The Musselroe Wind Farm FCAS Trial project is aimed at understanding the economic and commercial case for FCAS participation by wind farms and if viable, enabling the frequency controllers at Musselroe Wind Farm.
The Project will support the business case for current and future participants seeking to participate in the FCAS market. The project will also evaluate the installation of utility-scale storage to capture energy currently not dispatched due to a combination of network and wholesale market conditions, as well as providing FCAS and other grid support services from Musselroe Wind Farm.
The trial successfully provided FCAS services within the NEM’s specifications. Over the course of nearly 3 years, several software updates and configuration changes, as well as 21 separate tests, on 14 May 2021, Musselroe Wind Farm was able to successfully test and prove compatibility with the NEM requirements for FCAS provision, and was registered for FCAS in November 2021.

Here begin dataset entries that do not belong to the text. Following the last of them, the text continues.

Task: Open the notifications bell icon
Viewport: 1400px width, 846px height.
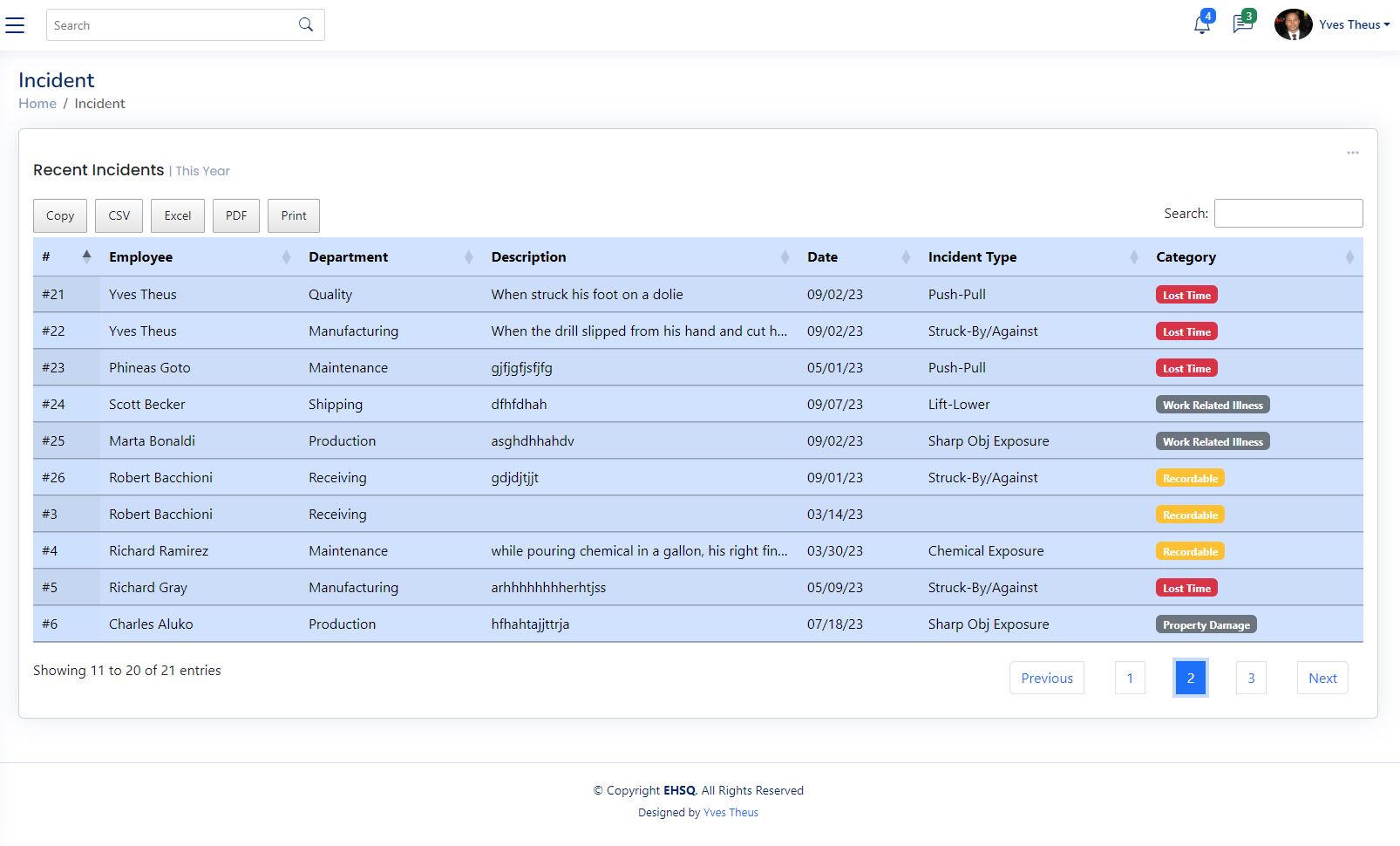Action: pos(1201,24)
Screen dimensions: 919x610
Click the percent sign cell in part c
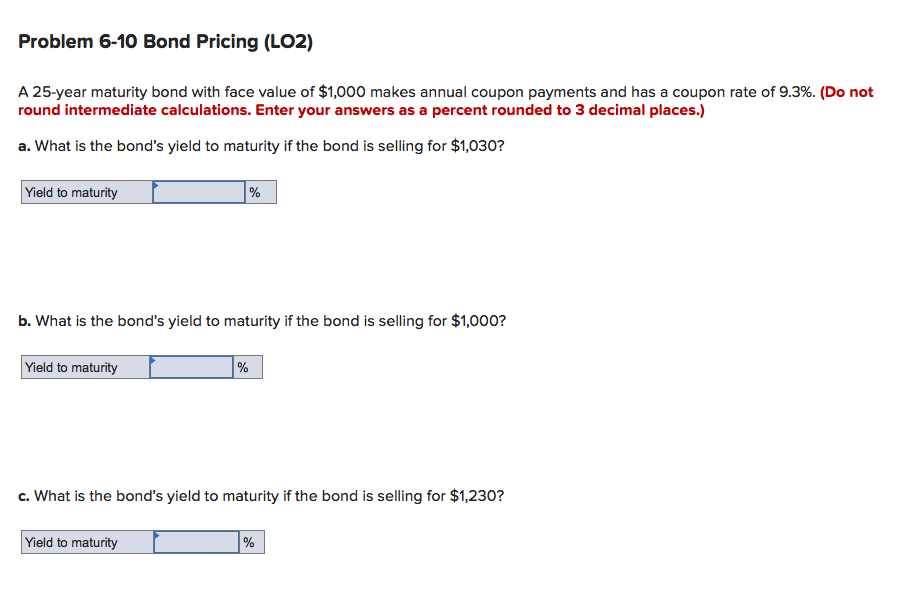click(x=252, y=542)
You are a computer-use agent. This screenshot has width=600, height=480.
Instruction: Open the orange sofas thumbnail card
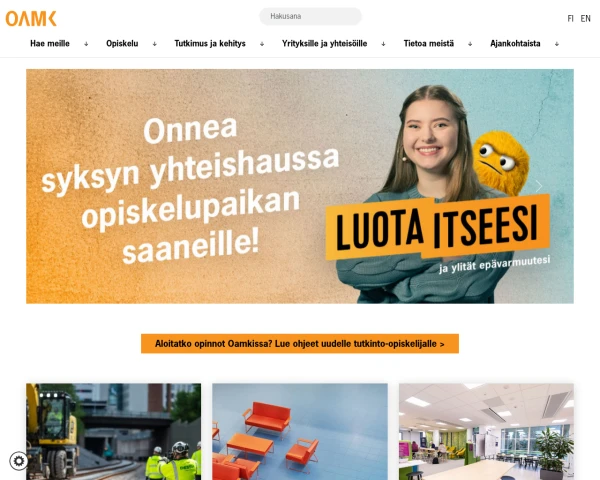tap(300, 431)
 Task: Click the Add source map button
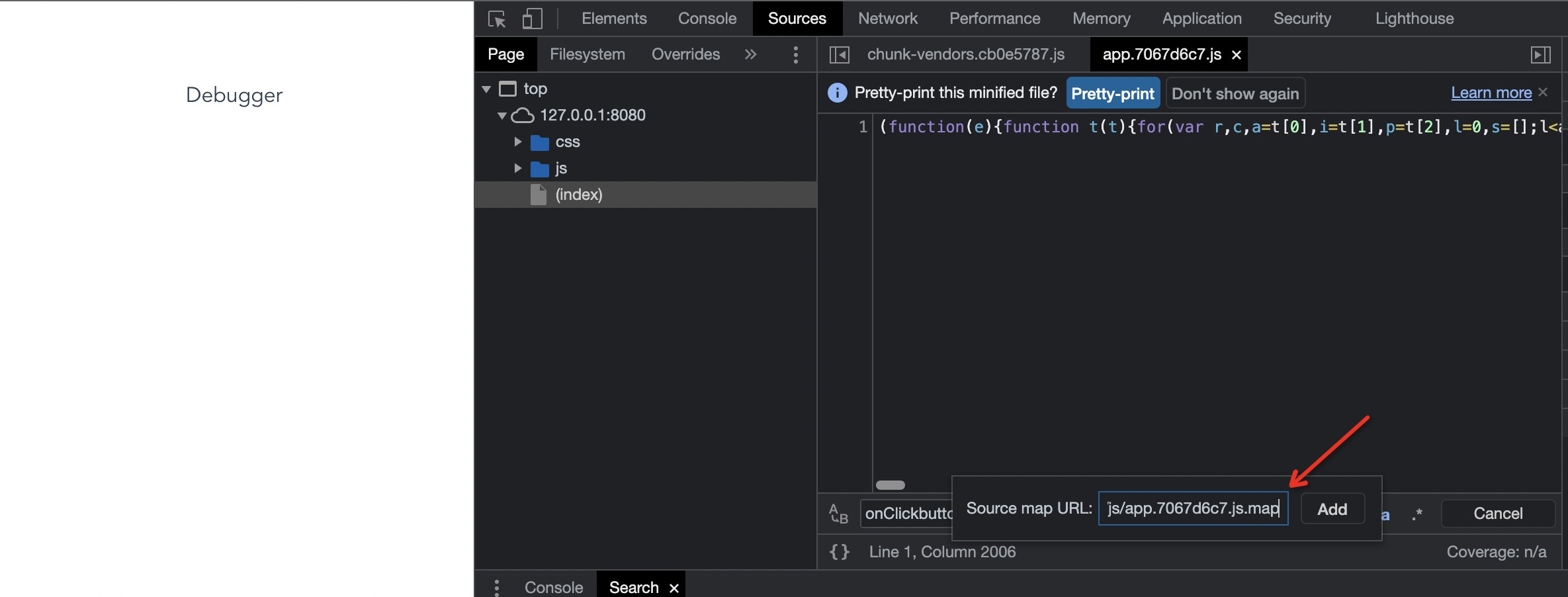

The critical outputs of the project include:
- demonstration of the ability of an existing wind farm with Vestas turbines to deliver FCAS and undertake a series of tests in consultation with TasNetworks and AEMO
- summary of the commercial and economic assessment of wind farm participation in the FCAS market
- determination of the requirements for interfacing with AEMO for the purposes of control, communications, and wind forecasting
- determination of the technical impact of enabling FCAS in an existing wind farm rather than a new build wind farm
- evaluation of the integration of utility-scale battery storage to help provide FCAS as well as capture and sell “spilled wind” energy that would otherwise be curtailed
- detail of MRWF’s participation in the FCAS market.
How the project works
This Musselroe Wind Farm FCAS Trial project will enhance the understanding of the technical specifications and envelope for the individual plant components of wind farms, exploring options within these parameters to achieve an Ancillary Services capability.
Wind farms have not been traditional providers of regulation and contingency FCAS services in the NEM. Once the technical feasibility has been assessed the project will move to investigating economic and commercial viability.
The storage assessment component will look to further improve the connection strength and enhance the plant capabilities of wind farms.
With the level of intermittent generating capacity entering the NEM increasing, together with the retirement of synchronous coal-fired capacity in recent years, network security and reliability has become a strong market focus. Through this project, new and existing wind farm projects will be able to assess the merits of incorporating FCAS market capability, with the ultimate aim to provide greater network support.
By building confidence in inverter based asynchronous technology, the project aims to demonstrate the improved connection opportunities for wind farms and the development of complementary revenue streams.
Area of innovation
This project is developing further understanding in technical FCAS provision for variable generation, including dynamic optimisation assessments which will be required in power systems in the future where intermittent generation is significant. Similarly, the application of specialist assessments across the entire business value stream of the wind farm for storage scenarios and solutions will enhance the understanding of future hybrid solutions to maximise the value of intermittent generation.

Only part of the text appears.